Dave has generously agreed to post about his latest adventures in home brewing. I think it is completely amazing that Dave and his best friend Josh are able to make incredibly good beer right in Josh’s basement. Clearly, I like to cook, but brewing makes home cooking look so JV. These guys combine culinary skill, chemistry and even gardening to produce some seriously yummy beer. Take it away, Dave…

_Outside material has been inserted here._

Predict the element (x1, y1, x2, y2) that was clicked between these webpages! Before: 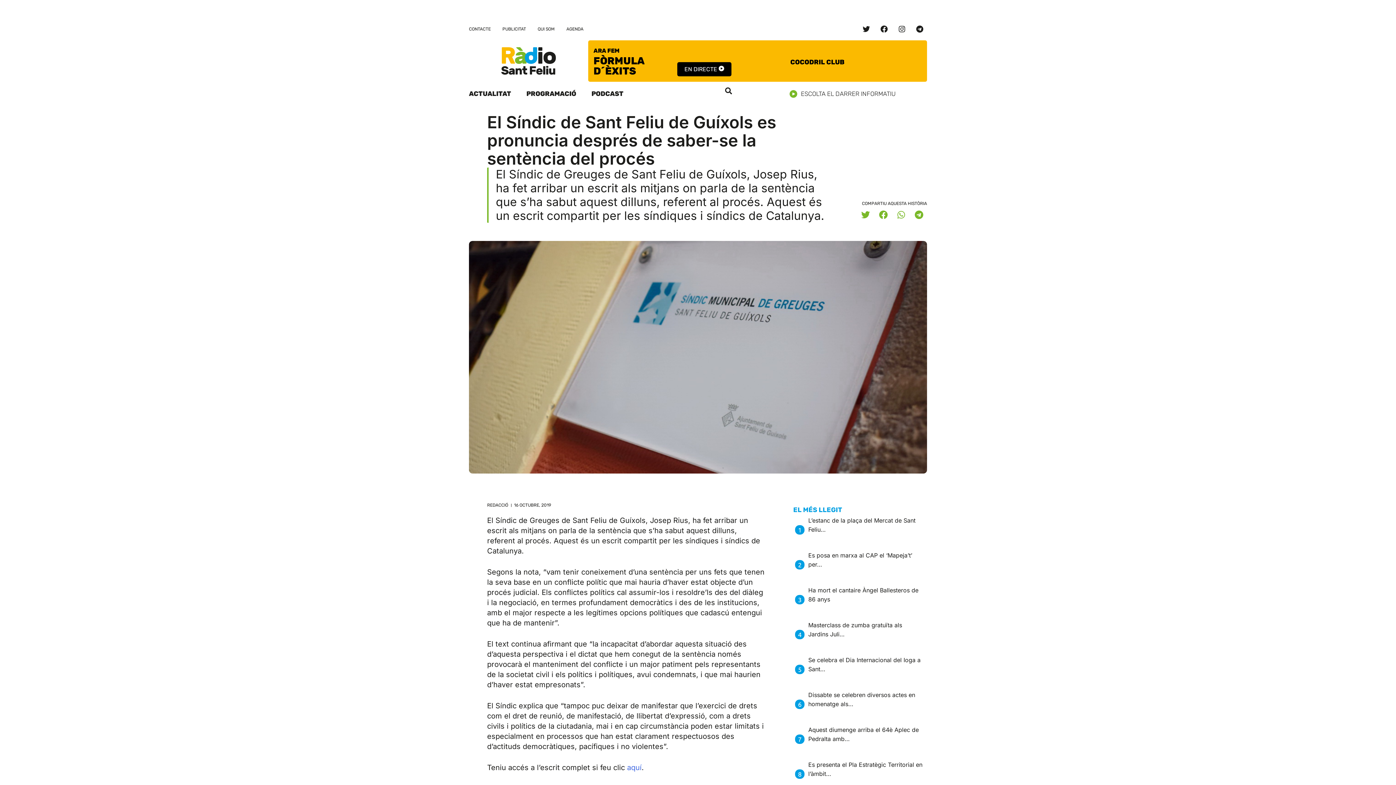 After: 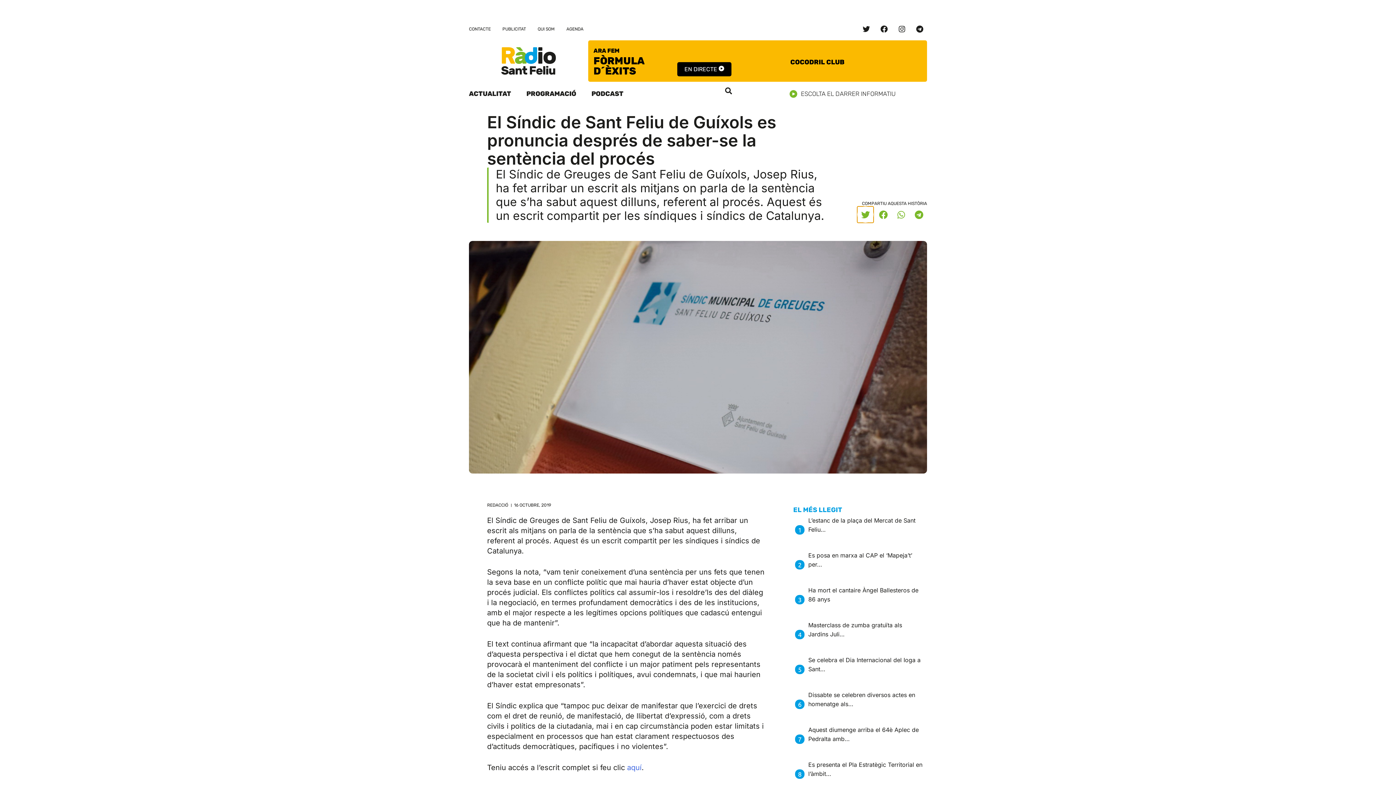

As I may have noted in my inaugural guest blog, I am a beer geek. This geekery does not end merely at enjoying unusual and delicious beers. For quite some time now, our friend Josh and I have been home brewing beer fairly regularly. As you may know, beer is made with four main ingredients: Water, Malted Grain, Hops and Yeast. Now for this particular batch of beer, we are using Cascade hops that were grown up the side of Josh’s house in Lansdale.
|Fresh hop cones|
Hops are a perennial plant that has vines that can grow to be over 30 feet long. They are grown commercially in the Pacific Northwest, but they can thrive in our climate here as well. Hops serve several purposes in beer. The provide bittering to balance the sweet sugary flavor of the malt, and they can provide additional flavor and aroma. Hops also serve as a preservative. We would typically use more than one hop variety in a recipe, but here we are trying to isolate the flavor and character of the local ingredient, so we are using only Josh’s Cascades.

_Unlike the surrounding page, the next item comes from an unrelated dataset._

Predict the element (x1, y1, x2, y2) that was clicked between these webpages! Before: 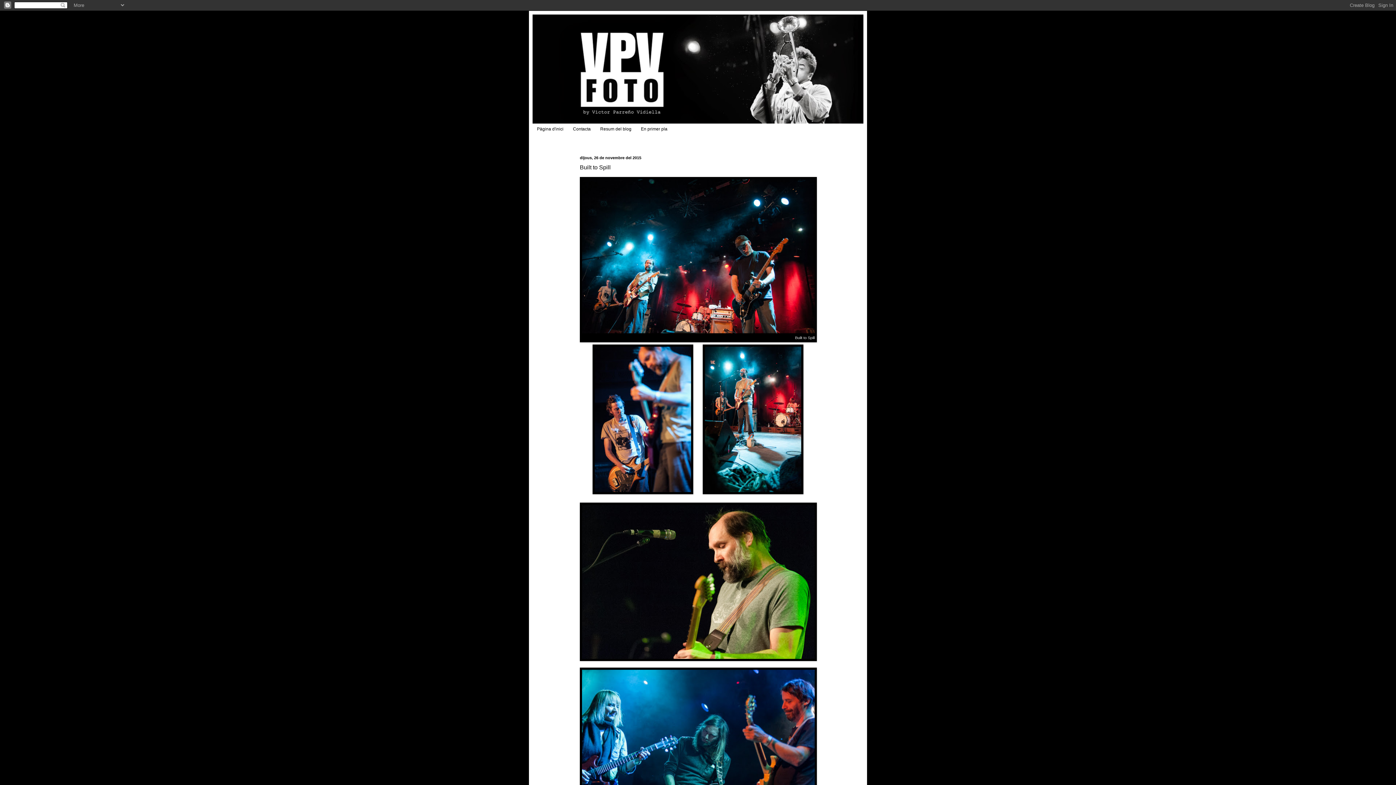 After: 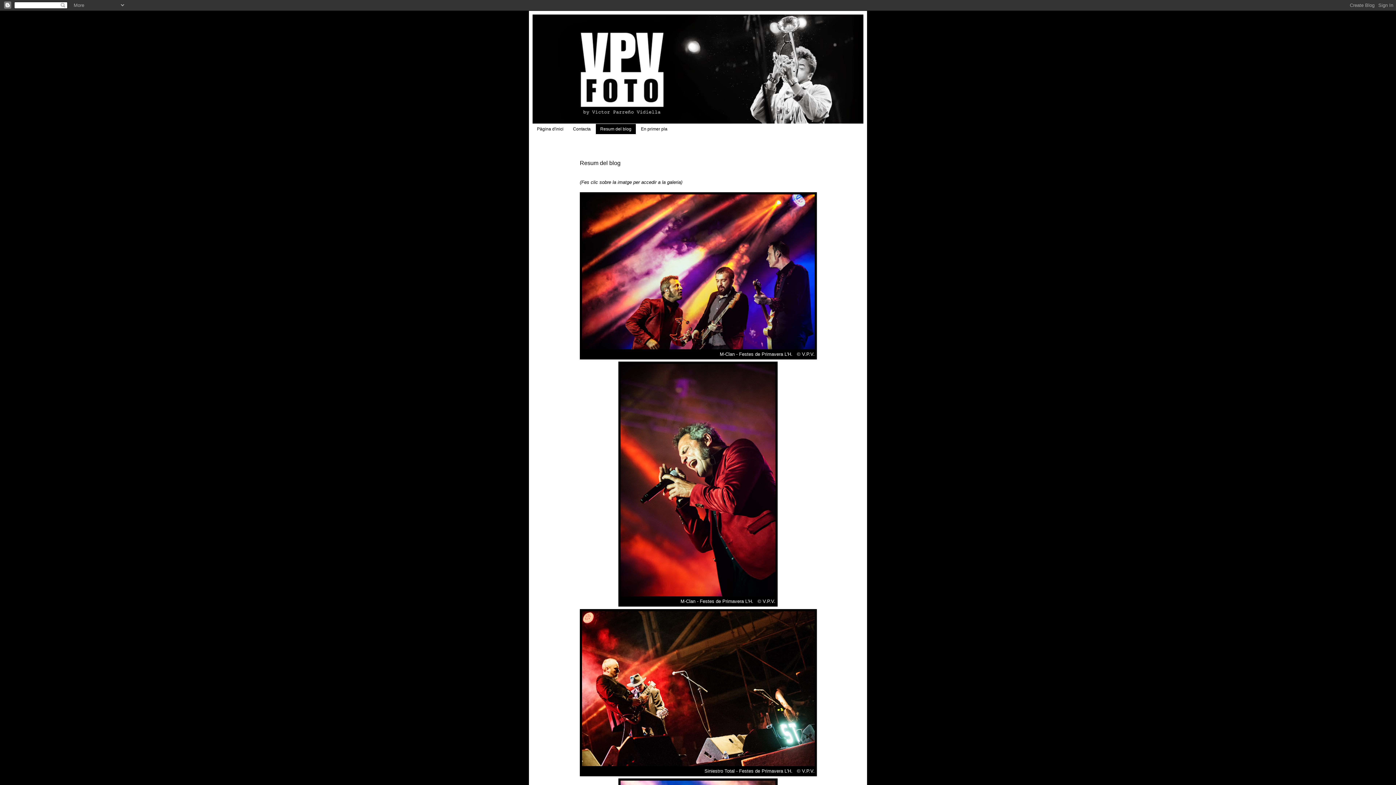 Action: label: Resum del blog bbox: (595, 124, 636, 134)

I will not get too in depth on the technique, but I will give a brief description of the basics of homebrewing and I will lay out our ingredients.
20 Pounds of Two Row Pale Malt
1 Pound of Crystal Malt 40L
1 Pound of Victory Malt
1 Pound of Rye Malt
15 Ounces of Fresh Cascade Whole Flower Hops
Wyeast 1332 and 1272 Yeast packs.
Step 1: The Mash
This is where you take the malted grain and steep it in hot water for usually 60-90 minutes. The hot water, usually between 150 and 165 degrees, converts the starches in the grain into fermentable sugars. In our case, the 20 pounds of pale malt are the “base malt”. This is where the fermentable sugars will come from. The Crystal, Victory and Rye are called specialty grains that do things like add color, body and hints of flavor to add to the complexity of the final product.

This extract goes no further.